Your algorithm’s runtime complexity must be in the order of O(log n).
Example 1:
Input: nums = [4,5,6,7,0,1,2], target = 0
Output: 4
Example 2:
Input: nums = [4,5,6,7,0,1,2], target = 3
Output: -1
Solution Link to heading
Golang:
func search(nums []int, target int) int {
lo, hi := 0, len(nums)
for lo < hi {
mi := lo + (hi - lo) / 2
if nums[mi] == target {
return mi
} else if nums[lo] < nums[mi] {
if nums[lo] <= target && target < nums[mi] {
return binarySearch(nums[lo:mi], lo, target)
} else {
lo = mi + 1
}
} else {
if nums[mi] <= target && target <= nums[hi-1] {
return binarySearch(nums[mi+1:hi], mi+1, target)
} else {
hi = mi
}
}
}
return -1
}
func binarySearch(nums []int, offset int, target int) int {
lo, hi := 0, len(nums)
for lo < hi {
mi := lo + (hi - lo) / 2
if nums[mi] == target {
return mi + offset
} else if nums[mi] < target {
lo = mi + 1
} else {
hi = mi
}
}
return -1
}
Explanation Link to heading
This problem could be transformed to binary-search sub-problem or reduced to the same search problem, total complexity is O(log(n)).
In each iteration we calculate mi middle value between lo low and hi high in interval [lo, hi). By splitting array in to two sub-arrays we end-up with two situations: one sub-array is sorted, another one is the half-problem of existing problem.
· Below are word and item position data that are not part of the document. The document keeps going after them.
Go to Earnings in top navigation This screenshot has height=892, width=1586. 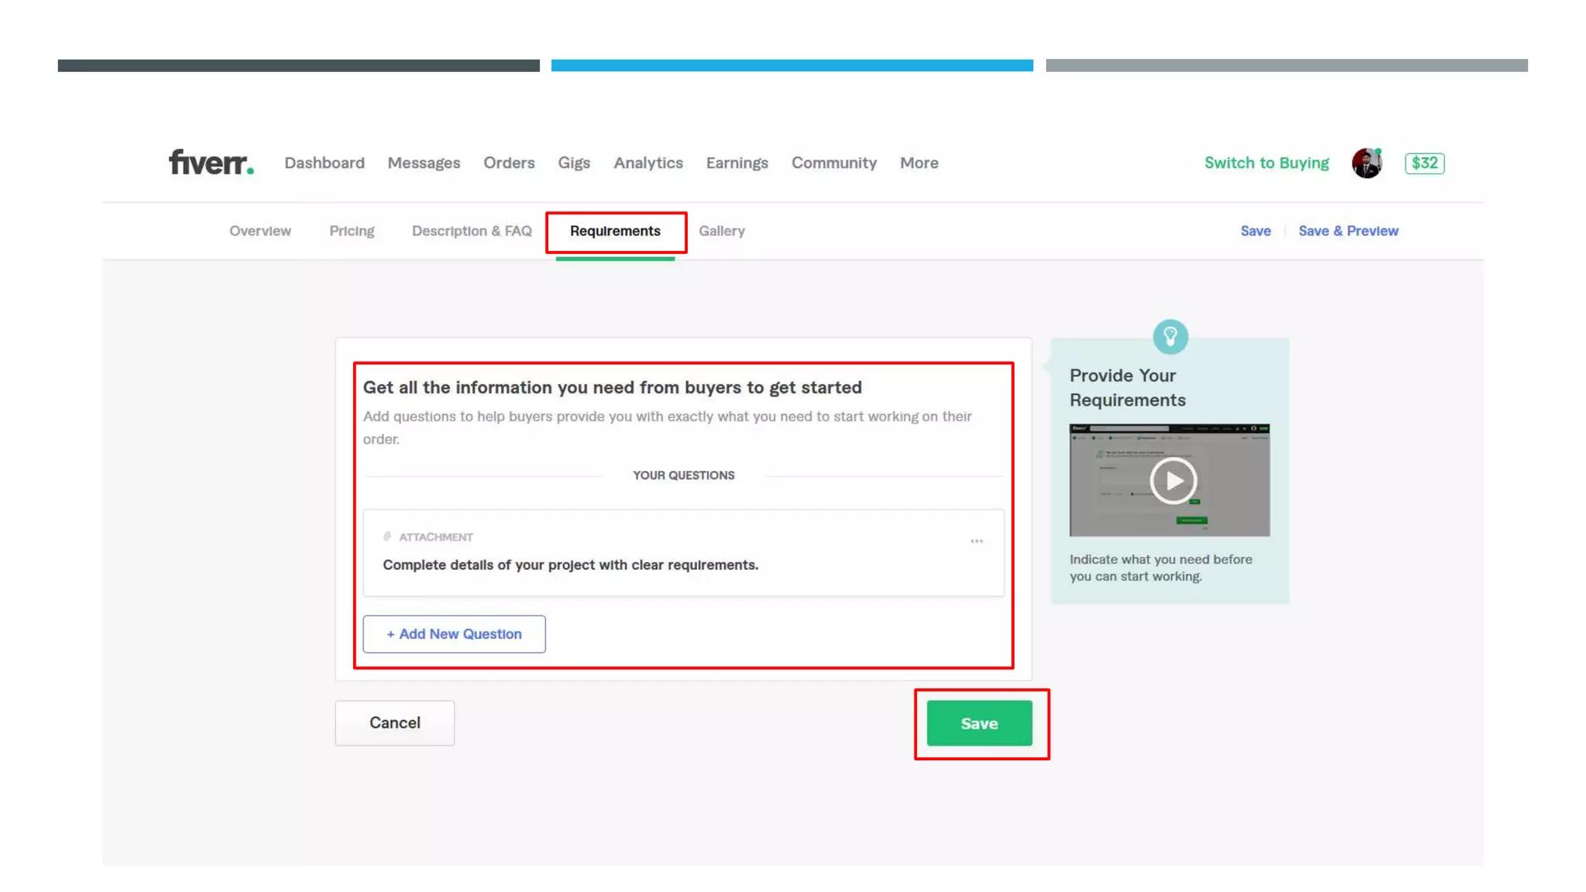click(x=736, y=163)
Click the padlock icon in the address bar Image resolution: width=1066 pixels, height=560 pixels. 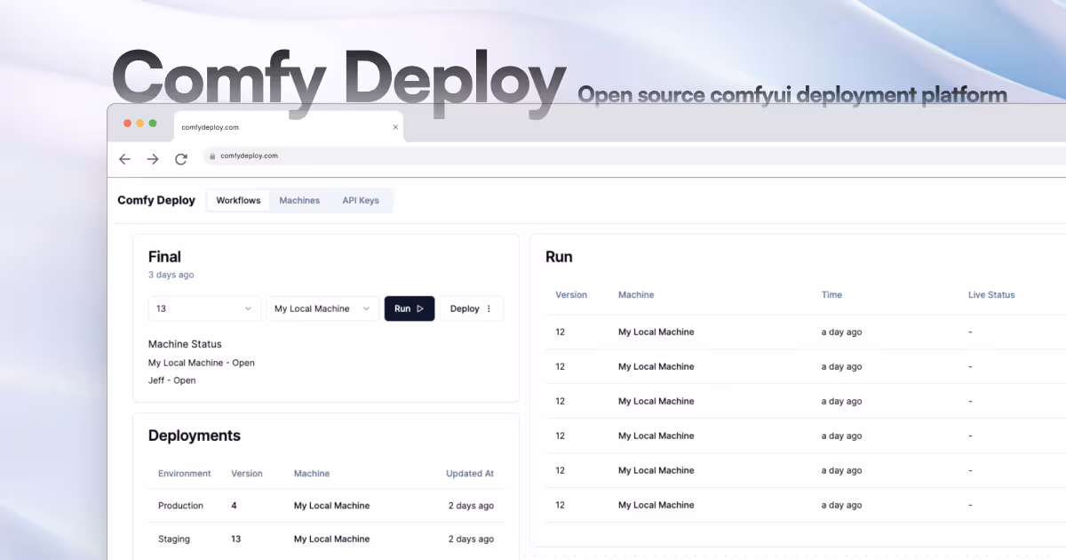point(211,156)
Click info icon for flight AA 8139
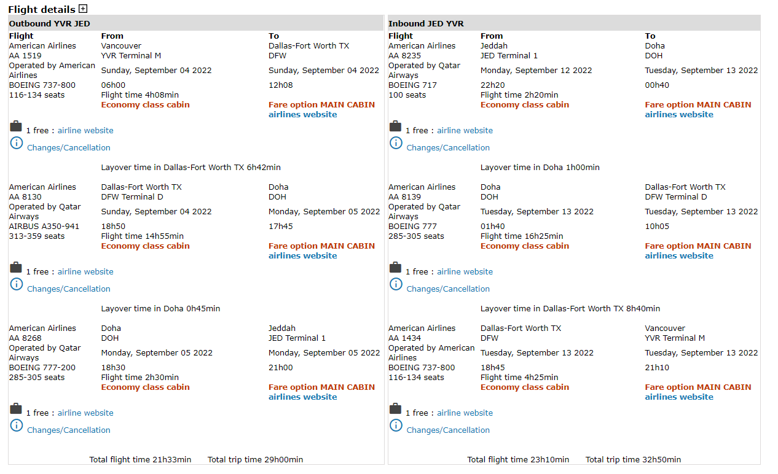Viewport: 778px width, 474px height. (x=396, y=284)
We need to check what part of sub-array is sorted by comparing ’nums[lo] and nums[mi]’, for sorted left part they will complain with condition ’nums[lo] < nums[mi]’. If target value is between nums[lo] and nums[mi] then this left sub-array is a binary search sub-problem, overwise we select another sub-array as sub-problem of original search, and so on.